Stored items
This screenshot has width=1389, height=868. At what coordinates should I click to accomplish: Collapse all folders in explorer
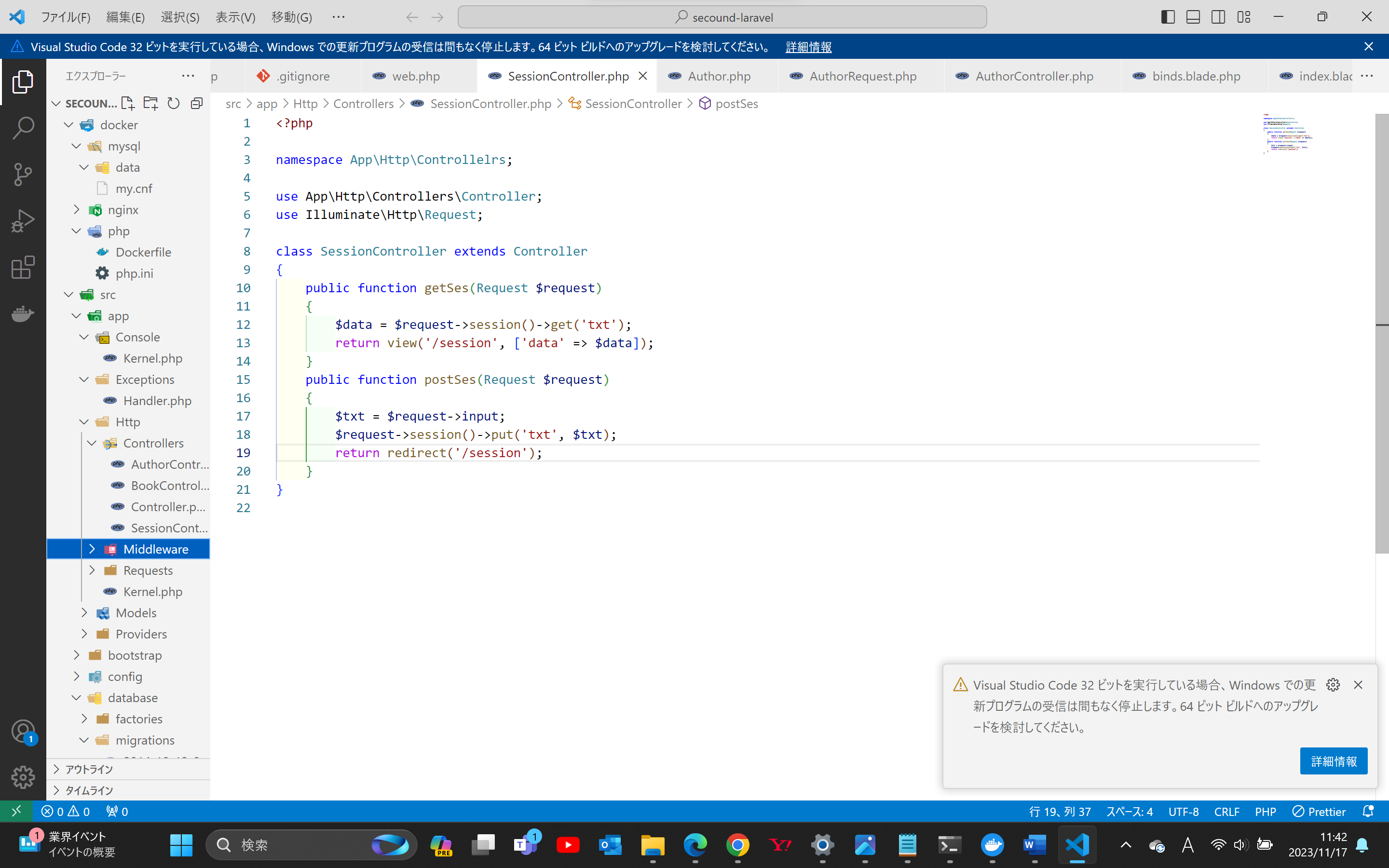(x=196, y=103)
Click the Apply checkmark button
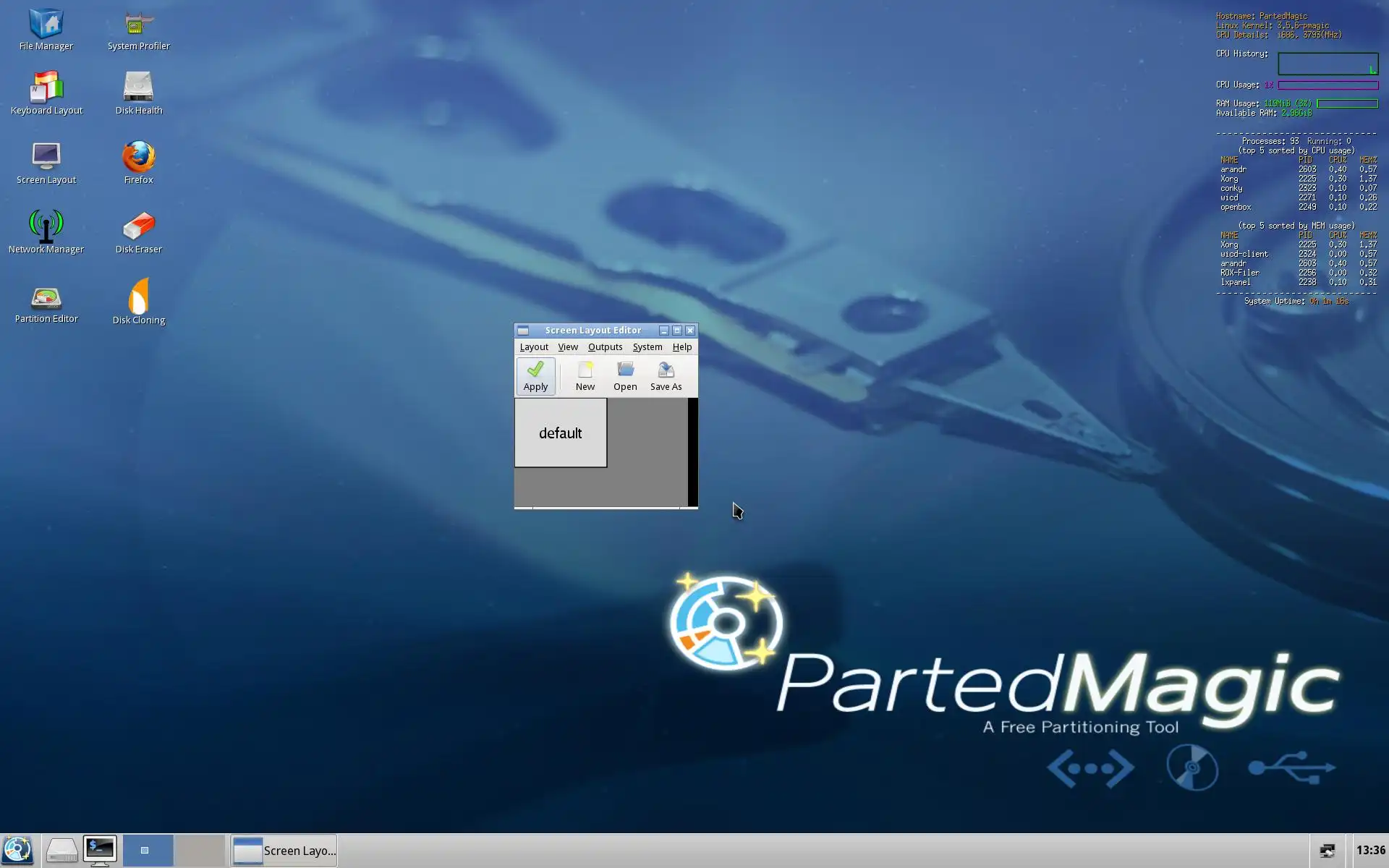The width and height of the screenshot is (1389, 868). tap(535, 376)
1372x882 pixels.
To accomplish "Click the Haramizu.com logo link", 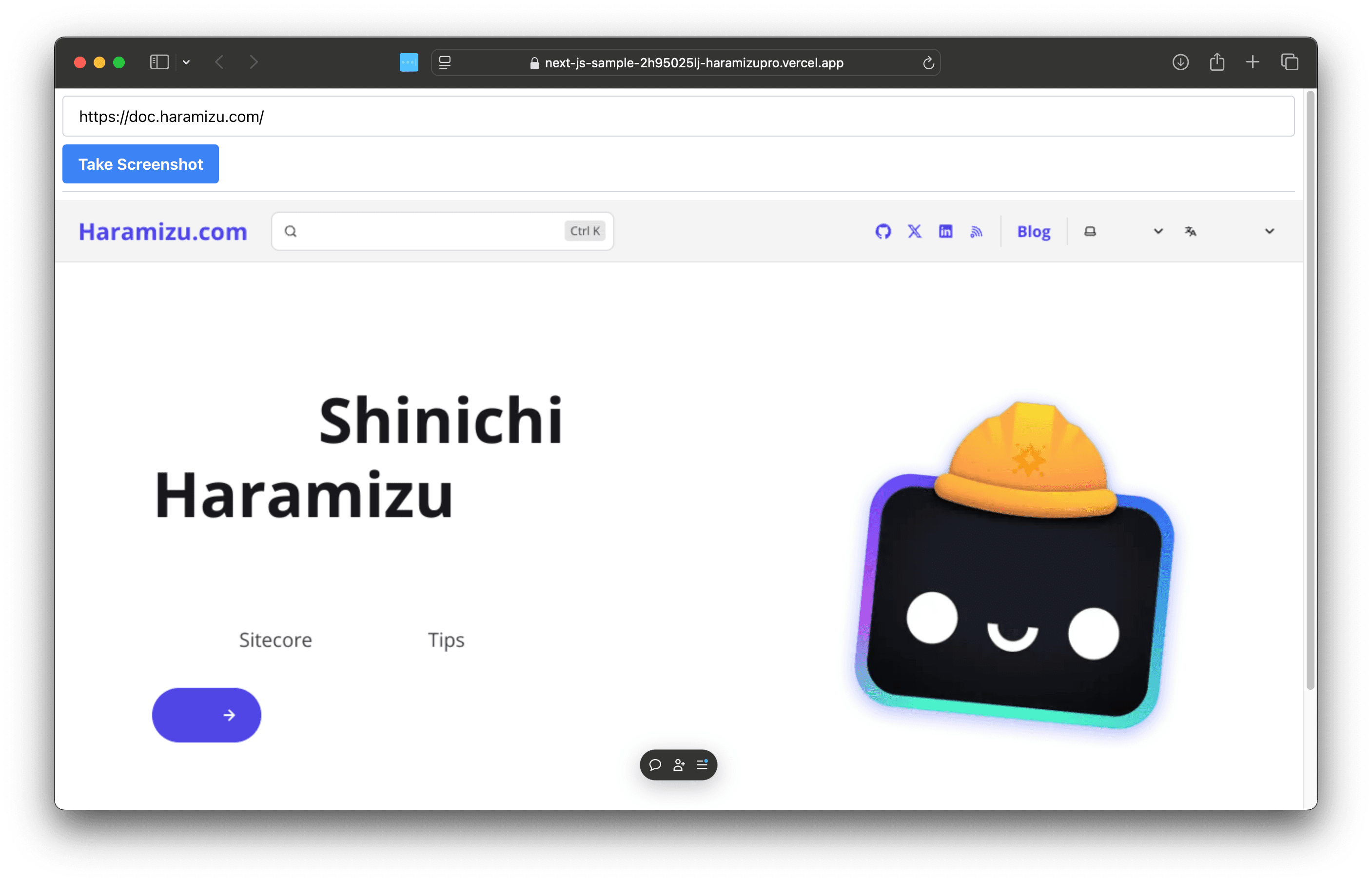I will tap(162, 231).
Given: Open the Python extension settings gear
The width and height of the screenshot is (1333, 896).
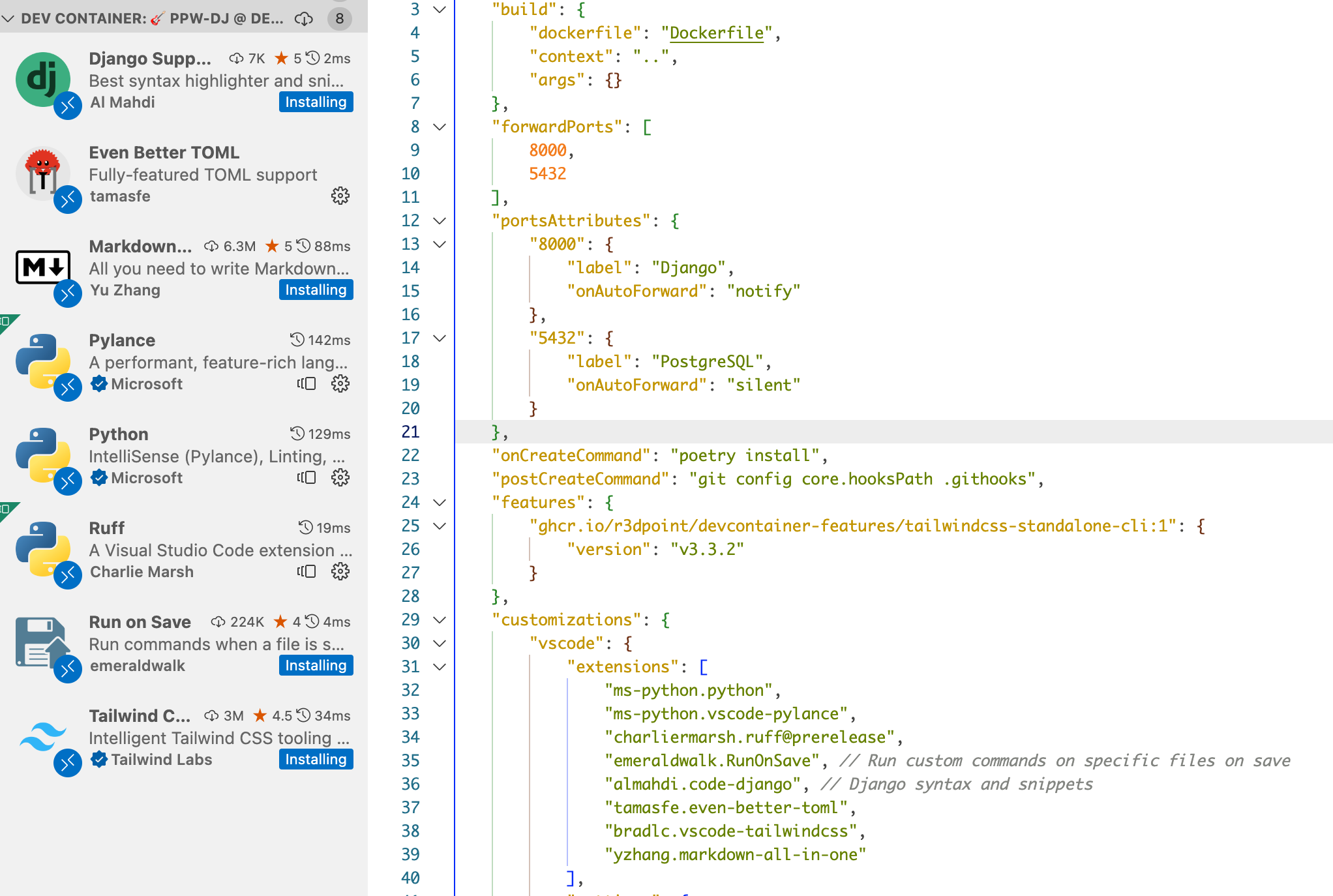Looking at the screenshot, I should [x=340, y=477].

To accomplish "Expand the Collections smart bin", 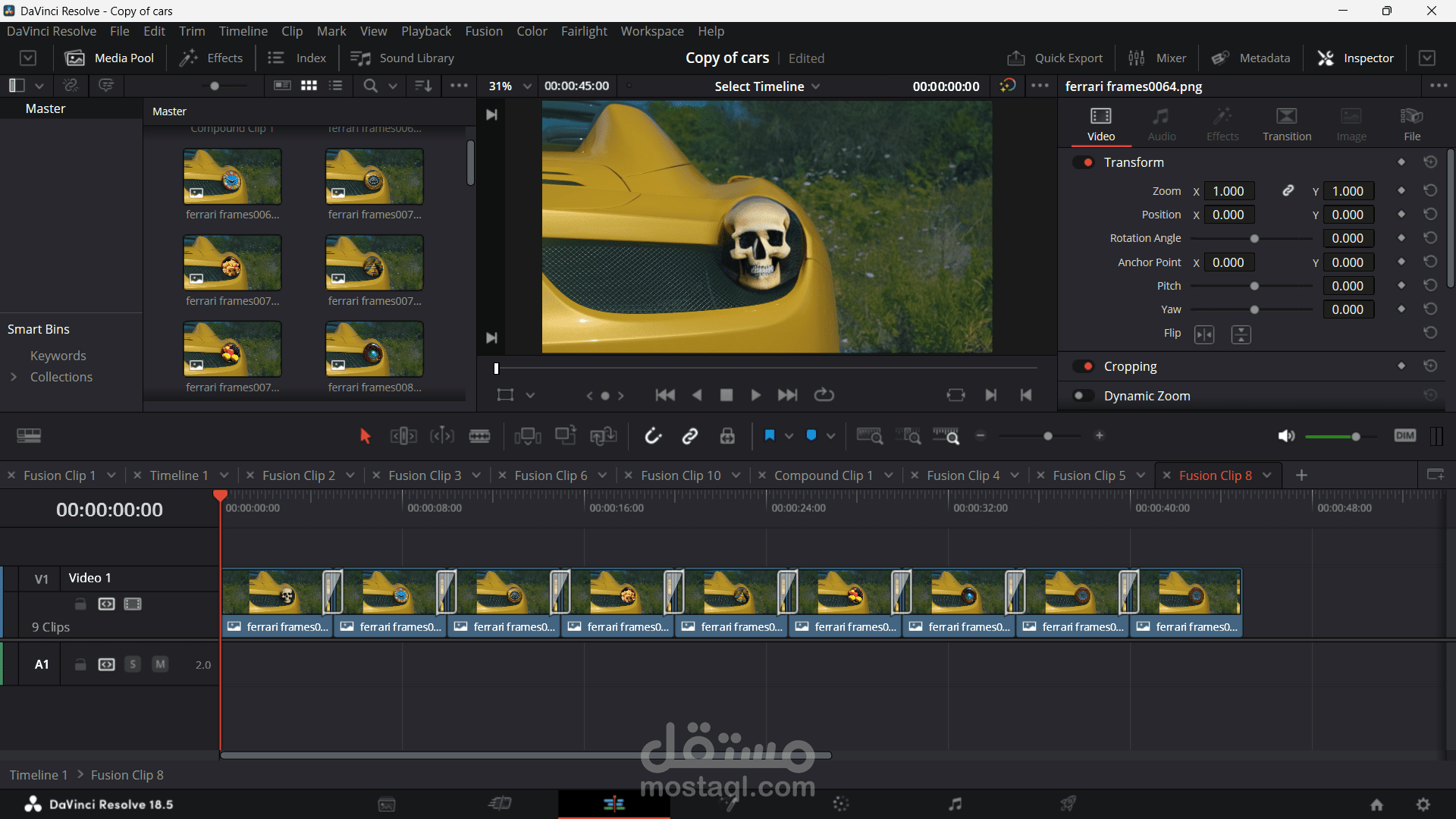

• **Problem to solve**:
Only lines from the one holding "The width and height of the screenshot is (1333, 896)." through the last line of the entries above are wanted, both ends included, each retyped exactly; no pictures.

• **Exercise result**:
The width and height of the screenshot is (1333, 896).
Looking at the screenshot, I should [x=340, y=477].

To accomplish "Expand the Collections smart bin", 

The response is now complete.